═════ SUPPLIED INFORMATION

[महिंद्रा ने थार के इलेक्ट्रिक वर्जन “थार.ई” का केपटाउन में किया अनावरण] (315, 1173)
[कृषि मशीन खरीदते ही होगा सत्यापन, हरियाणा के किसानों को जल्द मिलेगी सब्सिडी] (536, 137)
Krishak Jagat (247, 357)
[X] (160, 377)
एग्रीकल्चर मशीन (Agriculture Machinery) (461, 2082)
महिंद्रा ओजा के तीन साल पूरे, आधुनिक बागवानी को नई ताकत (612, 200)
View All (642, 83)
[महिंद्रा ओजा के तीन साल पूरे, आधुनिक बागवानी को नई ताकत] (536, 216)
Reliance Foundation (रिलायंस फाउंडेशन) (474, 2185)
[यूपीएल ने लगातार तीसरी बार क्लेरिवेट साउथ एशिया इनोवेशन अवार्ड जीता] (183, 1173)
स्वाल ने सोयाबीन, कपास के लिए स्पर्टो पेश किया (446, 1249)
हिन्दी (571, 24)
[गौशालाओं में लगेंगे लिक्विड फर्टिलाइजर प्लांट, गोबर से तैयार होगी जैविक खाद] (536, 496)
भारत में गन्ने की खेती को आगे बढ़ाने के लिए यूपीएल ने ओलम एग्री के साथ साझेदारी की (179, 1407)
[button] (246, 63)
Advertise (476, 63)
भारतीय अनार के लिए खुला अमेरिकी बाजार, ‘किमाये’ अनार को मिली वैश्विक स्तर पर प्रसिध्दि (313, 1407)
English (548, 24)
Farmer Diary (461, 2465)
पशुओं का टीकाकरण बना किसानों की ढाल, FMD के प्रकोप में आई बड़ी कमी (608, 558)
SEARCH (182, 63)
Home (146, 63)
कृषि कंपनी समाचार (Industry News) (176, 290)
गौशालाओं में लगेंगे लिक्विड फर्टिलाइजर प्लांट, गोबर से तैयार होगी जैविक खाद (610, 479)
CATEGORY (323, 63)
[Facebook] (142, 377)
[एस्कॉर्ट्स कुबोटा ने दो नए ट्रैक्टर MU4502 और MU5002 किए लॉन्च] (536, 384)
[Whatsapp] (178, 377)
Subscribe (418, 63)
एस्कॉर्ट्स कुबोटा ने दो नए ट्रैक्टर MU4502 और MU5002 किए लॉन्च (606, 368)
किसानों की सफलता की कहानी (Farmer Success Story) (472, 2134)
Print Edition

══════════

Reproduce verbatim the lines above, from the line with "Home (146, 63)" through the line with "लॉन्च (606, 368)".

RESPONSE BOX:
Home (146, 63)
कृषि कंपनी समाचार (Industry News) (176, 290)
गौशालाओं में लगेंगे लिक्विड फर्टिलाइजर प्लांट, गोबर से तैयार होगी जैविक खाद (610, 479)
CATEGORY (323, 63)
[Facebook] (142, 377)
[एस्कॉर्ट्स कुबोटा ने दो नए ट्रैक्टर MU4502 और MU5002 किए लॉन्च] (536, 384)
[Whatsapp] (178, 377)
Subscribe (418, 63)
एस्कॉर्ट्स कुबोटा ने दो नए ट्रैक्टर MU4502 और MU5002 किए लॉन्च (606, 368)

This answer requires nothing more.